Wikidata project to tackle language barriers in scientific research

A Wikidata project to make life sciences research data available across languages is set to boost research sharing in the international scientific community and ensure greater data consistency across Wikipedia pages in different languages.

WikiProject Molecular Biology is intended to be a centralised resource for data on everything from genetics to pharmaceuticals.

“Our aim is making Wikidata the central hub of life sciences data on genes, proteins, diseases and drugs and the relationships between them,” said Andra Waagmeester, semantic data expert and member of the WikiProject.

“Our approach is that we take a lot of resources on these topics and import them into Wikidata, and not only import them, but also maintain them through regular updates. This has two effects: research data that is closed in different data silos can now be used to populate Wikipedia articles, but also since Wikidata has a single API, scientists can start reproducing and sharing the information in Wikidata themselves.

“So you can see not only provides spreading out of scientific knowledge and providing proper scrutiny for scientists’ findings, but also it provides a strong infrastructure for scientists to share their own results.”


Language barriers can be a significant problem in scientific research, with discoveries sometimes failing to be disseminated and thus needing to be rediscovered in other countries.

An example given by Waagmeester is Arsenic trioxide, a chemical compound found in 2013 to be an effective alternative to supplemental chemotherapy in treating a certain type of leukemia.
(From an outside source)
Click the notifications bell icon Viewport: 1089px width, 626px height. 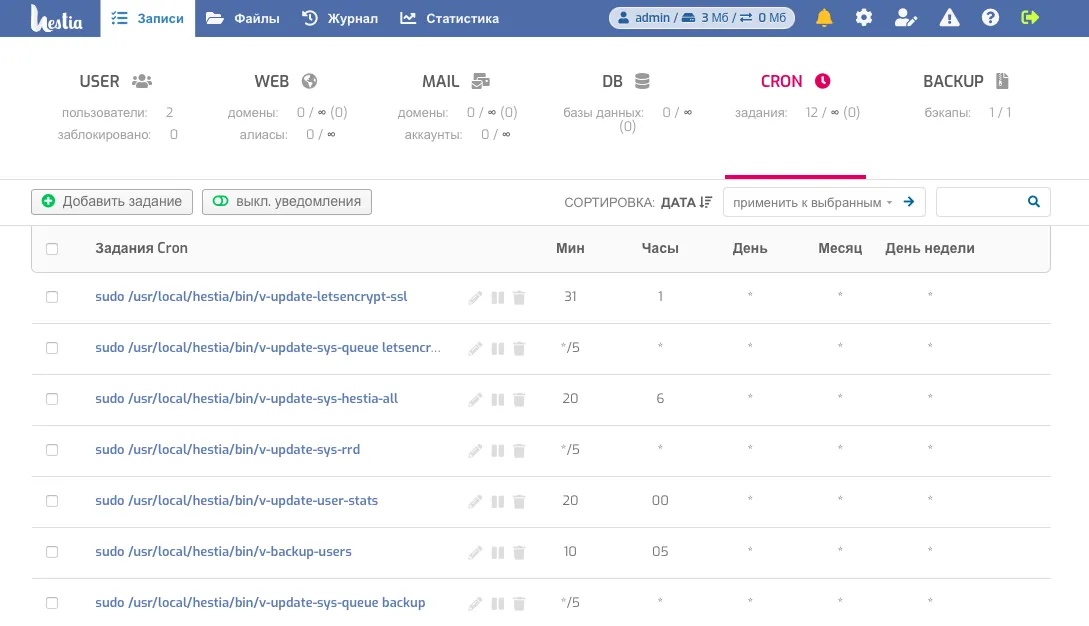click(824, 18)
“What’s intriguing about this story is that the paper was published in 2013 – the curative effect of the trioxide was already known about in China for decades,” he added.

“Only, it didn’t reach the English-speaking world due to two simple facts: the scientists who noticed it didn’t speak English, and the findings were published in a scientific journal that was even obscure for most Chinese readers.”

Had the research been more widely known, this alternative treatment could have been life-saving.

“It showed that having data closed can actually be bad for the treatment of other people. So now we argue that Wikipedia could solve that,” added Waagmeester.


There are also inconsistencies across the same Wikipedia pages in different languages about particular diseases and treatments, which the project hopes to solve. However, this problem is not unique to the life sciences – the population of Aruba, for example, differs depending on the language you view it in, an issue that the wider Wikidata project is set to tackle.

“The Wikimedia Foundation came up with another project that just had its first birthday last week, which is called Wikidata. Wikidata is a linked database that provides data that it is editable by humans and machines, as it is with Wikipedia articles. It’s actually the Wikipedia model to data,” said Waagmeester.

“Now we can actually start writing Wikipedia articles where both the Chinese audience and the English-speaking audience could actually mine data that’s available in Wikidata, and potentially breaching the language barrier on science.”